Con l’inizio della prima guerra mondiale è reclutato e, come si suol dire, l’arte viene messa da parte…
Si trasferisce a Torino nel 1917 in seguito alla morte del padre e riprende a dipingere dopo un silenzio, durato circa quattro anni.
Casorati ritorna alle sue forme più consuete, ma segnate dall’inquietudine del modernismo: profondità di sfondo, visuale e geometrie si fondono mettendo in primo piano linee sinuose di donne, colme di espressività.
“Le due sorelle”, datato 1921, risulta la prima opera dove si manifesta il tema del doppio: la duplicazione della figura femminile vestita e nuda, la donna nella sua molteplicità.

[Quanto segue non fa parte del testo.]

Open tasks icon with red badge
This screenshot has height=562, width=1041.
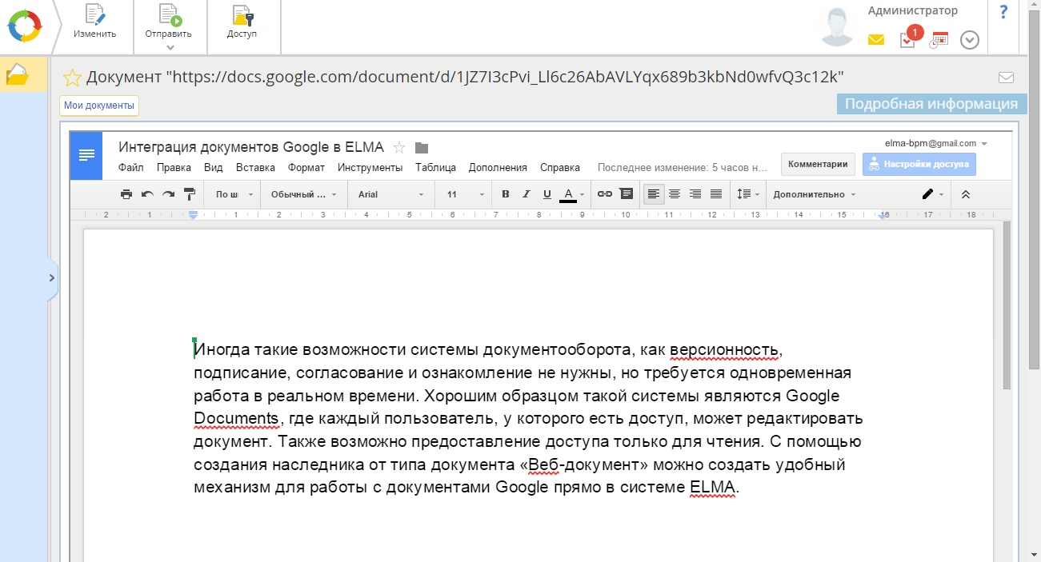908,39
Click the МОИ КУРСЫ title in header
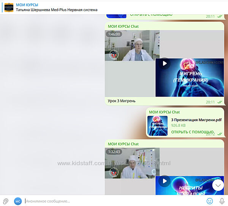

Come si evince non si tratta di un nudo seducente, ma di uno studio sul corpo: i detrattori considerano le sue figure femminee sgraziate, brutte, non adeguate agli standard di quel periodo.
Felice prosegue, nonostante le critiche, nella ricerca spasmodica di un nuovo concetto artistico, aprendo una scuola di pittura antiaccademica: ormai è un punto di riferimento dell’arte a Torino e prossimo a divenire uno degli esponenti più importanti del modernismo italiano.
Il 1922 è l’anno della sua adesione alla Rivoluzione Liberale di Gobetti e il ritratto di un’ immaginaria “Silvana Cenni” rappresenta la riscoperta della perfezione geometrica, così come della pittura matematica del Rinascimento.
Altra opera cardine è “Meriggio”, di un anno dopo: i corpi femminili sono strumento per una completezza di forme rigorose, disposte su una nuova visuale prospettica.
Nel 1923 sia Gobetti che Casorati sono arrestati: Felice viene interrogato dai militari senza conseguenze di rilievo. Dopo questo episodio si allontana definitivamente dalla vita politica antifascista.
Il 1924 è l’anno della svolta e del riconoscimento artistico: la mostra personale esposta alla Biennale di Venezia lo consacra definitivamente come riferimento del Modernismo.
Nel 1926, in pieno governo fascista, la nota critica d’arte Margherita Sarfatti include le sue opere nella mostra dedicata al Novecento Italiano, definendole intrise di “realismo magico”: una concretezza che non raffigura solo il reale, ma lo trasfigura simbolicamente.
L’esposizione “Casorati e i suoi allievi” determina la formazione del gruppo “Sei di Torino”, i cui i partecipanti sono nomi del calibro di Jessie Boswell, Carlo Levi, Francesco Menzio, Gigi Chessa, Nicola Galante e Enrico Paulucci, che ne diffonderanno le ricerche.
Siamo alla fine degli anni ’20 e in un’ottica anticonformista la parola chiave è Europeismo: in virtù di ciò gli artisti prendono le distanze da tutte le forme d’arte del regime e lo scopo primario è quello di riallacciare i rapporti dell’arte italiana con l’Europa, senza condizionamenti di tipo autarchico.
Questo quadro è “Susanna”, una delle tante variazioni sul tema pittore e modella, così caro all’artista piemontese.
Negli anni ’30 Casorati sposa una delle sue allieve, Daphne Maugham e in questo periodo si intravede il suo procedere verso l’astrazione piatta, anche se il tema predominante rimane il ritratto femminile, nudo, più erotico degli esordi, che lo porterà allo stile contornato nel secondo dopoguerra.
“La donna che legge” del 1943 presenta già accenni di contorni in nero, più che un gioco di effetti d’ombra.
Nel periodo postbellico si nota bene il passaggio, ormai avvenuto, dalle campiture piatte al contornato: l’artista proseguirà la sua opera fino al 1963, anno della sua morte nella città sabauda.
I temi dell’infanzia, dell’adolescenza, della seduzione e della bellezza sono solo alcune sfumature del variegato mondo femminile di Felice Casorati, che percorre un primo stile espressionistico per arrivare al metafisico e terminare con una linearità decorativa, ritraendo la donna nelle sue mille e più mille sfaccettature.